··· Dataset ···
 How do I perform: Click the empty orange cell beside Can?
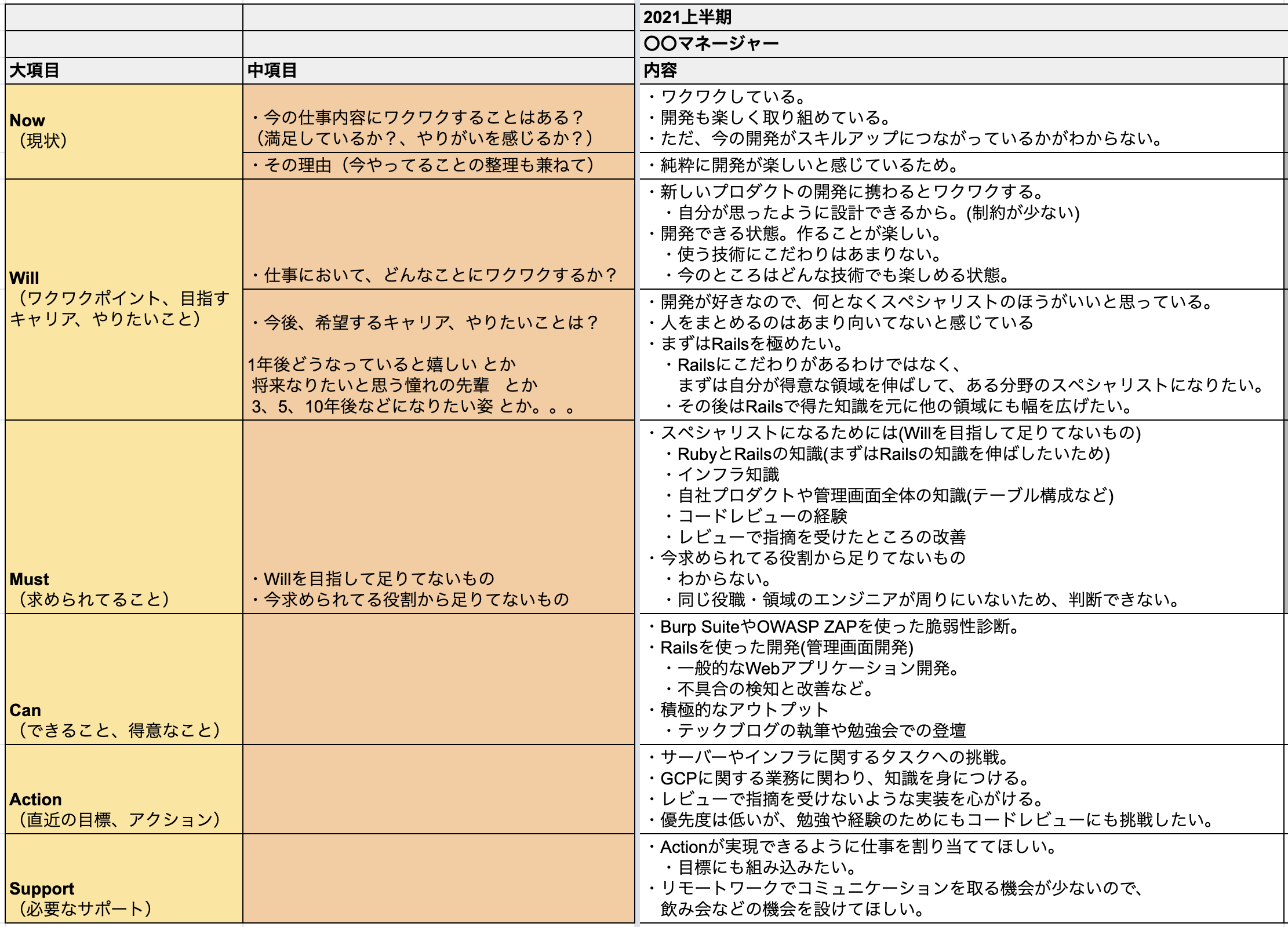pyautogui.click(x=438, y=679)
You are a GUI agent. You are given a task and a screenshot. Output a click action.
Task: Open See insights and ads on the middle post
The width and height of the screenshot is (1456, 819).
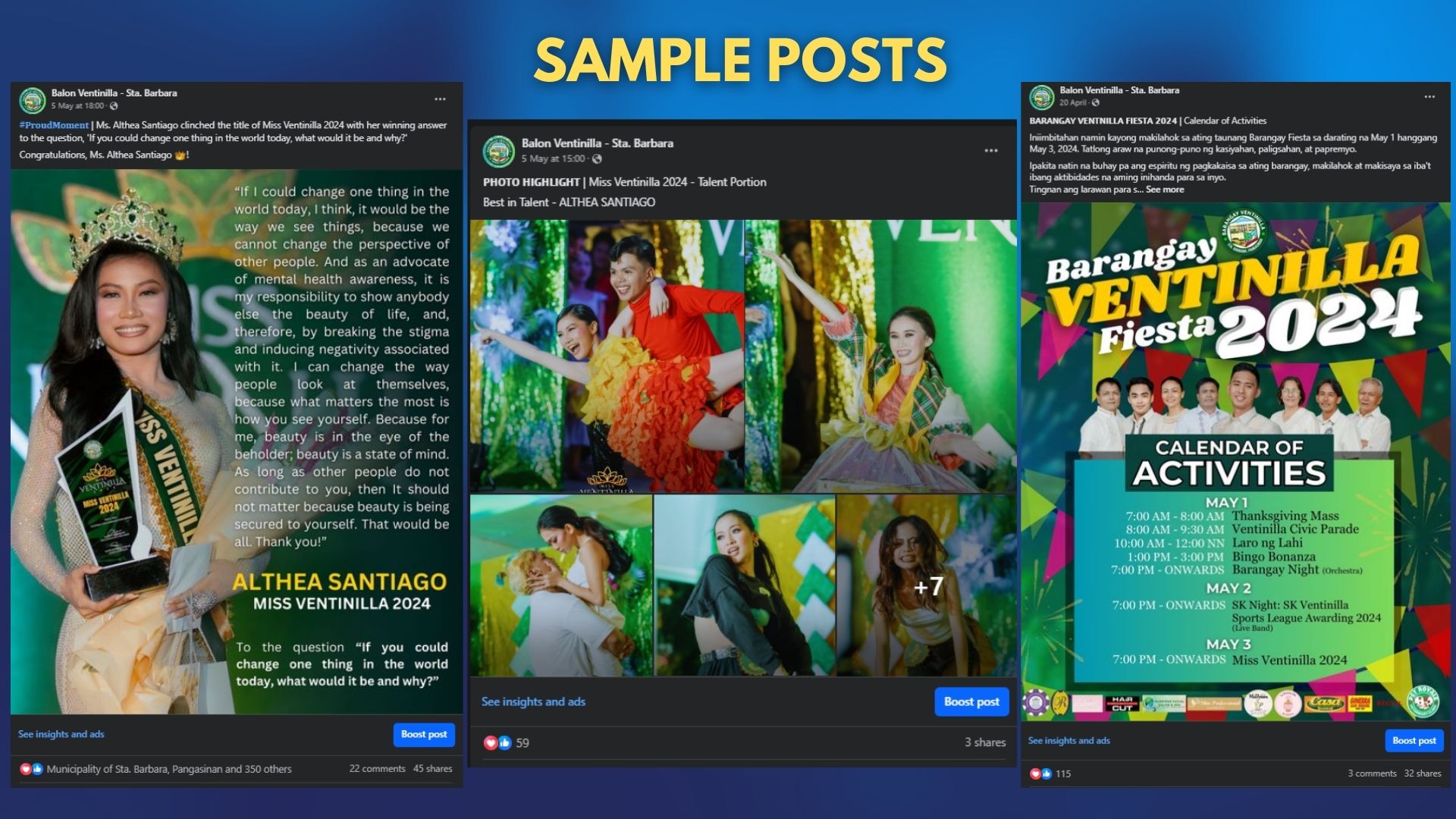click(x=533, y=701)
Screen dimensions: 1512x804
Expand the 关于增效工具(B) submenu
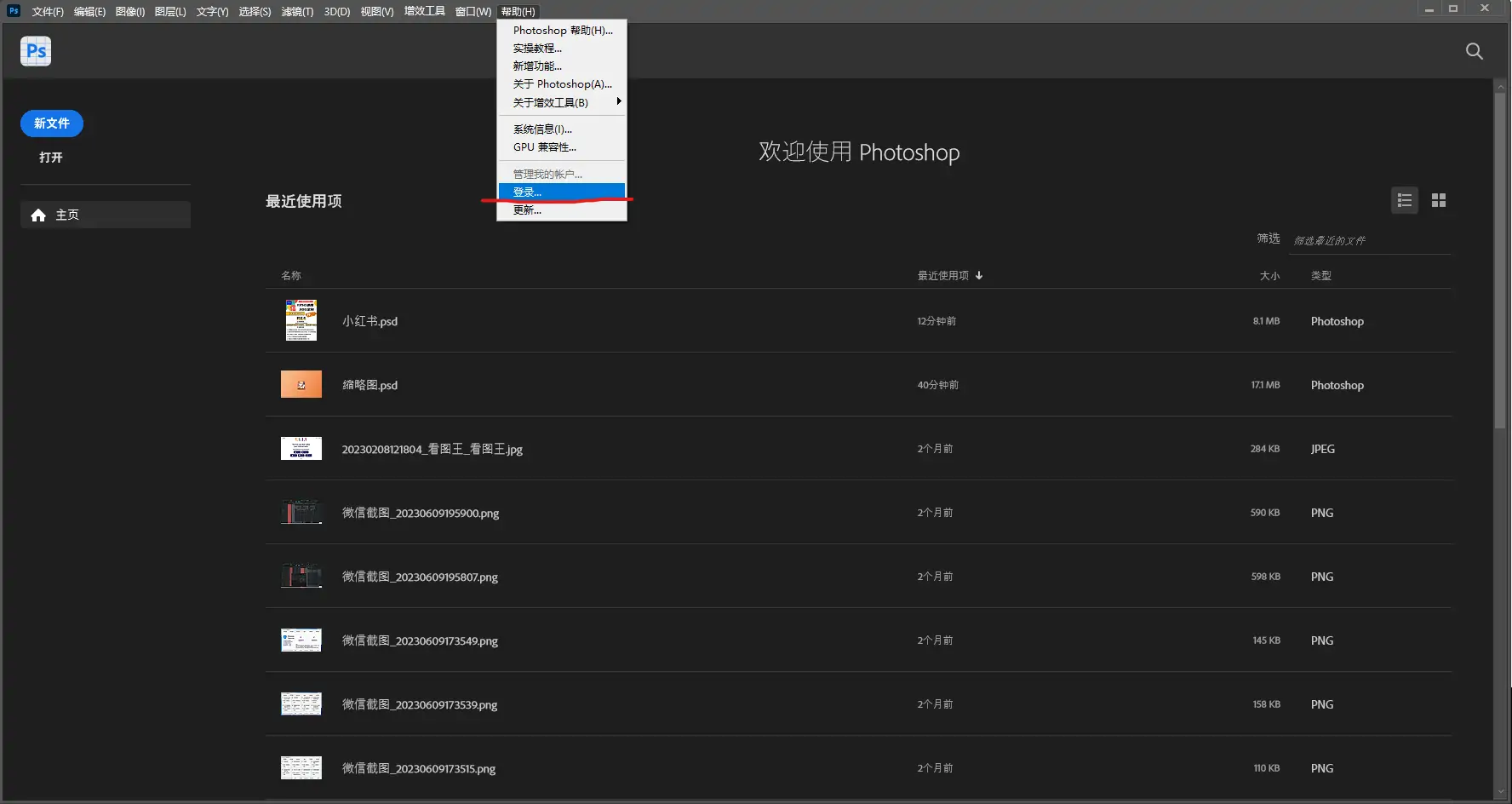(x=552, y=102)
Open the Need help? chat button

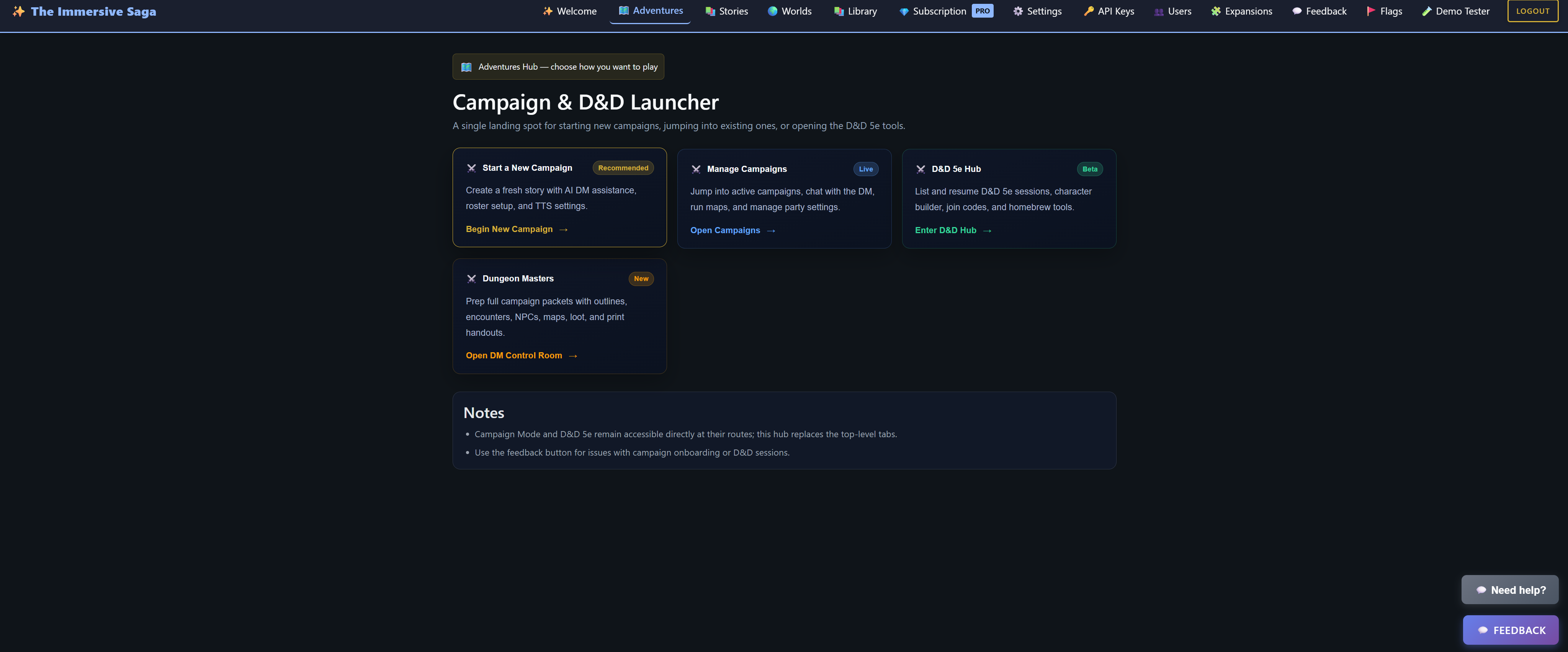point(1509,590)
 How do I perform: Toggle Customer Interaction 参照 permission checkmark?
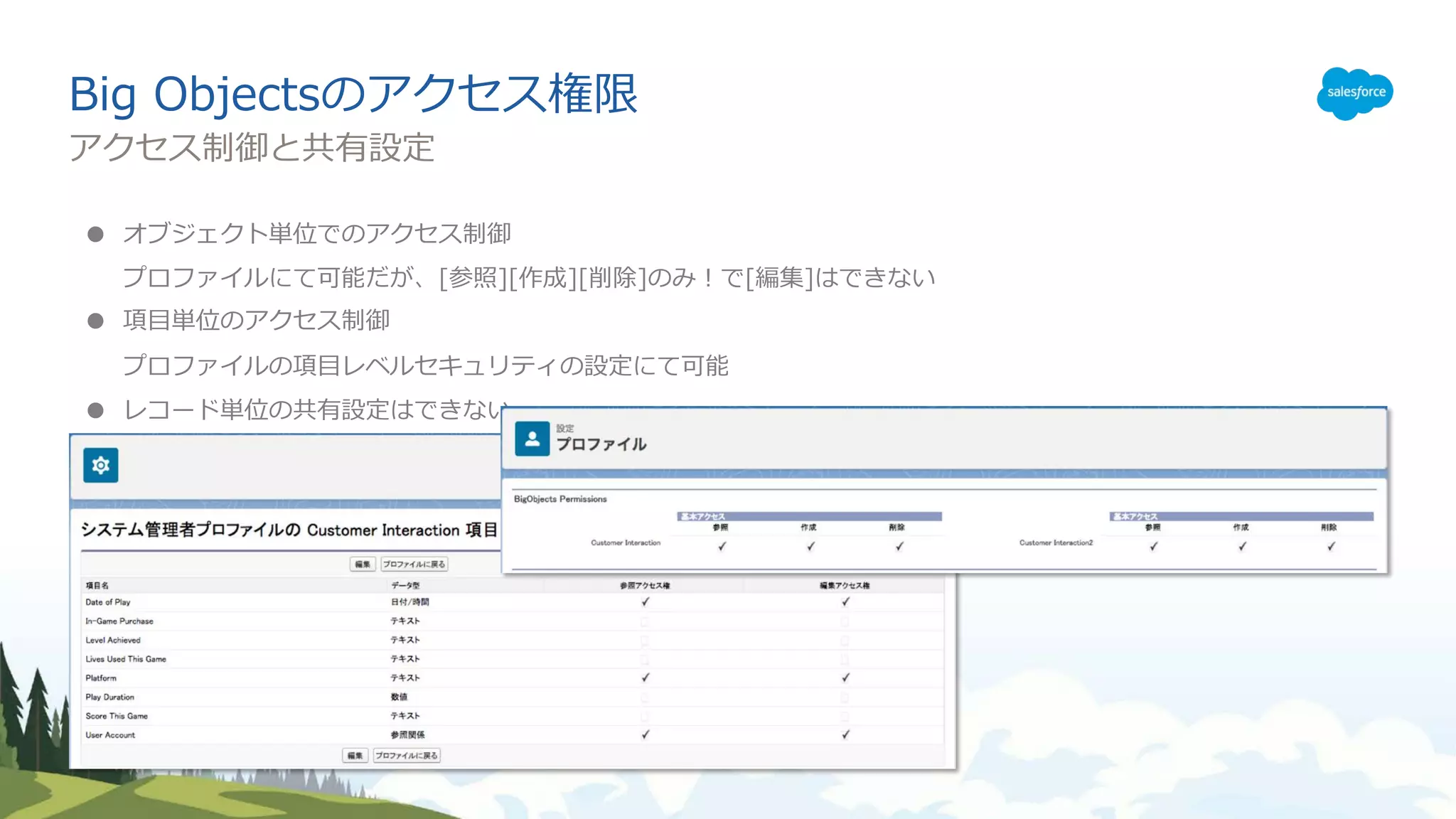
···
### Assigned task
Would you copy the lines from the one holding "Open the Need help? chat button" down to the last line of the material, both included, exactly and with nothing added, skipping the pictures?

### Result of the exercise
Open the Need help? chat button

point(1509,590)
 How do I perform: Toggle Customer Interaction 参照 permission checkmark?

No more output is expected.